XVII. Наваррец

22
18
20
22
24
26
28
30

Граф прервал беседу и отошел от гвардейцев, двигаясь по мосту на сторону Лувра. Он не заметил, а я со своей наблюдательной позиции видел прекрасно, как Пикара плюнул ему вслед. Кажется, отношения между Рошфором и его людьми были весьма натянуты.

Судя по всему, сегодня вечером гвардейцы предпримут новую попытку и попытаются добить меня. Да еб вашу мать! Что за город такой, где буквально каждый норовит отправить тебя на тот свет?!

И за что? При встрече с графом я чувствовал, что он заинтересован в нашем с ним контакте. Что же такого произошло после, что кардинальным образом поменяло его отношение ко мне? Я совершенно ничего не понимал.

Между тем Пикара и троица гвардейцев тоже разделились. Гвардейцы отправились в одну сторону, а Пикара перешел мост на сторону Латинского квартала, но пошел не прямо к парижскому университету, который всего пять лет назад в 1625 году возглавил сам кардинал Ришелье, и именно по его инициативе университет стал носить имя Сорбонна, а свернул налево и направился вдоль берега Сены.

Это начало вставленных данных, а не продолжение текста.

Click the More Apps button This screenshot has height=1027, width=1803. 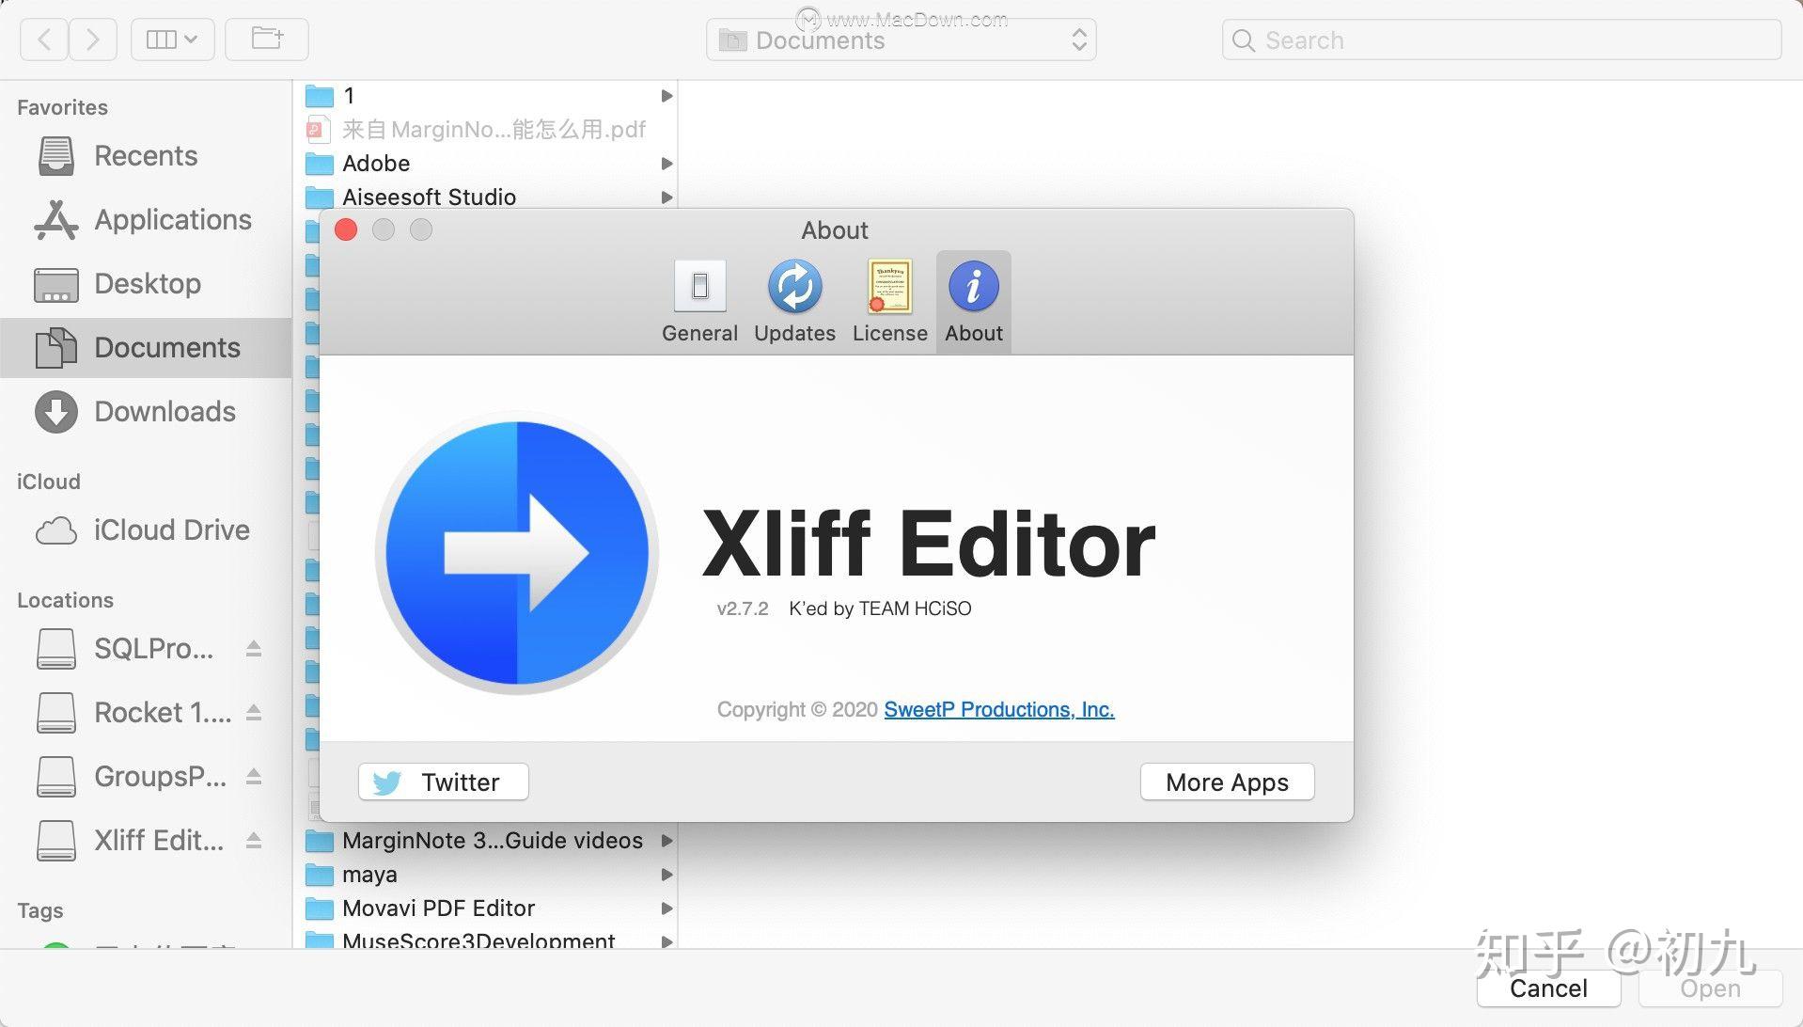coord(1226,781)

Я последовал за ним, все так же стараясь держаться на расстоянии, но не терять гвардейца из вида.

Через некоторое время мы миновали частую застройку жилых домиков и, чуть не доходя до Бернардинского колледжа и Турнельских ворот, Пикара свернул к воде. Очень удобно, в этом месте было малолюдно, у воды росли деревья, практически закрывая нас от взора случайных прохожих.

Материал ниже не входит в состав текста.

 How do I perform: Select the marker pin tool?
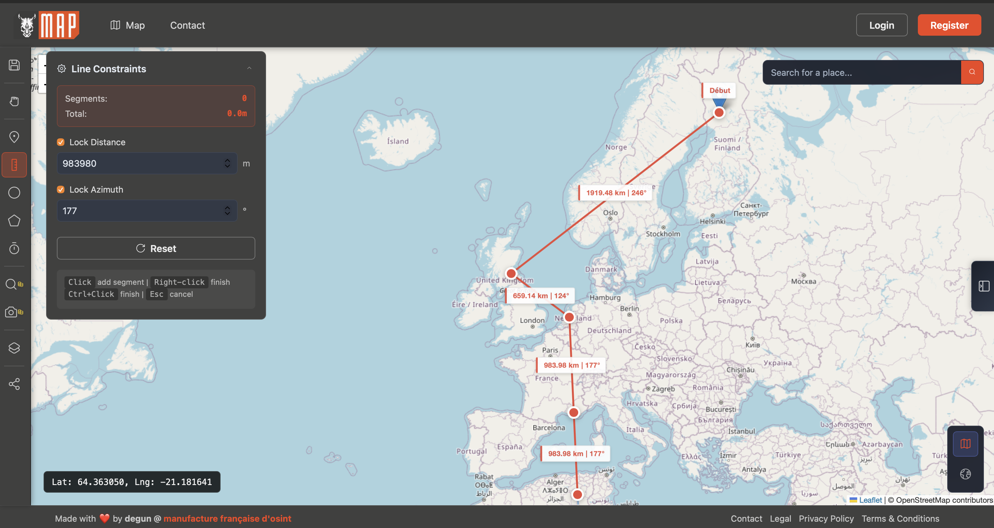pyautogui.click(x=14, y=137)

Пикара просто решил отлить по дороге и спустился вниз к воде, чтобы упростить процесс и помочиться прямо в реку, но ему не повезло. Едва он встал, широко расставив ноги, развязал завязки на штанах и чуть приспустил их, как я, стараясь не создавать лишнего шума, приблизился к нему вплотную, схватил его левой рукой за лицо, закрывая рот от крика, а правой всадил дагу прямо под ребра.

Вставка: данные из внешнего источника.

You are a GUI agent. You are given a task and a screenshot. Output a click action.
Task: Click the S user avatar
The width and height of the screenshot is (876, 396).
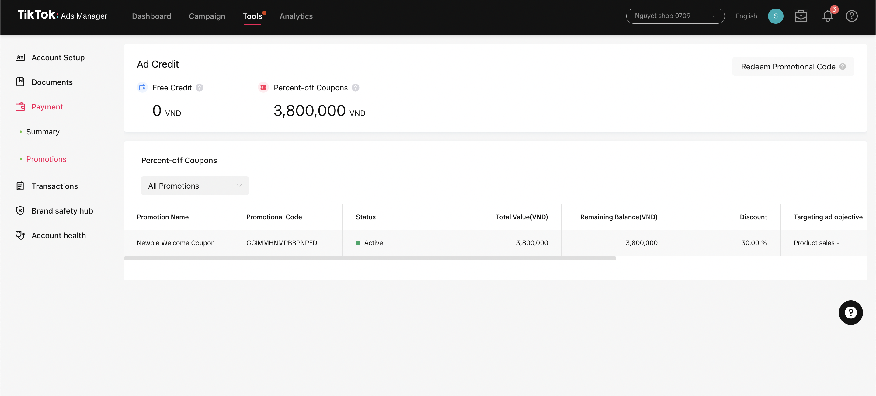[x=775, y=16]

Так тебе, сука! Игры благородных господ окончились, когда на меня напали сразу трое, и теперь я мстил безо всякой жалости или сомнения.

Пикара захрипел, штаны свалились до самой земли, я выдернул дагу из раны и ударил еще раз, а потом еще. Руку я убрал, кричать он уже не мог, но успел обернуться и прохрипеть:

— Де Брас!..

Но на этом его жизнь прервалась, тело обмякло и упало на траву у самой воды. Я вытер дагу о его колет и ногой спихнул гвардейца в Сену. Он сразу ушел под воду — если и всплывет, то ниже по течению. Вот удивятся те, кто его найдет — утопленника со спущенными штанами!

Думаю, Ваша Сиятельство, господин де Рошфор, теперь шансы убить меня этим вечером существенно снизились. Оставшаяся троица гвардейцев даже отыскать меня не сумеет, ведь бумага с адресом осталась в кармане Пикары.

Черт! Надо было вытащить записку и оставить себе в качестве доказательства. Поздно спохватился, не нырять же теперь в Сену в поисках тела.

Удивительно, но я успел вернуться обратно к собору до окончания мессы. Люди потоком начали выходить из Нотр-Дама: сначала задние ряды, стоявшие ближе к дверям, и лишь потом аристократы, которым в данном случае приходилось немного подождать своей очереди.

Та, кого я ждал, вышла чуть ли не самой последней. Она ступала по земле столь аккуратно, что казалось, будто она плыла. Каждому нищему, что встретился на ее пути, она положила по монетке.

Если в соборе девушка подняла вуаль, то теперь вновь набросила ее на лицо, и черты угадывались весьма смутно. Для всех, кроме меня. Я настолько хорошо помнил это лицо, что узнал бы ее под любой вуалью.

Меня слегка потряхивало от внутреннего возбуждения. Внезапно пришла мысль: а что если я попал в это время и в это тело исключительно ради встречи с ней?

А иначе, какой во всем происходящем смысл? Мушкетеры и гвардейцы, кардинал и король, заговоры — все это крайне интересно, но исключительно в виде книг и мемуаров. Меня ничего не связывало с XVII веком, кроме портрета прекрасной незнакомки. Именно он стал для меня той точкой отсчета, с которой я начал интересоваться и этой эпохой, и людьми, ее населяющими.

Я шел к ней наперерез и не знал, как начать разговор. И дело было вовсе не во внутренней робости или стеснении — уж склеить понравившуюся девушку для меня никогда не составляло особо труда, — но тут иное. Тут нет права на ошибку.

Если я поведу себя с незнакомкой с портрета глупо или бестактно, то попросту упущу, возможно, главный шанс моей жизни. Я чувствовал это всей душой, поэтому готов был действовать столь деликатно, как только мог.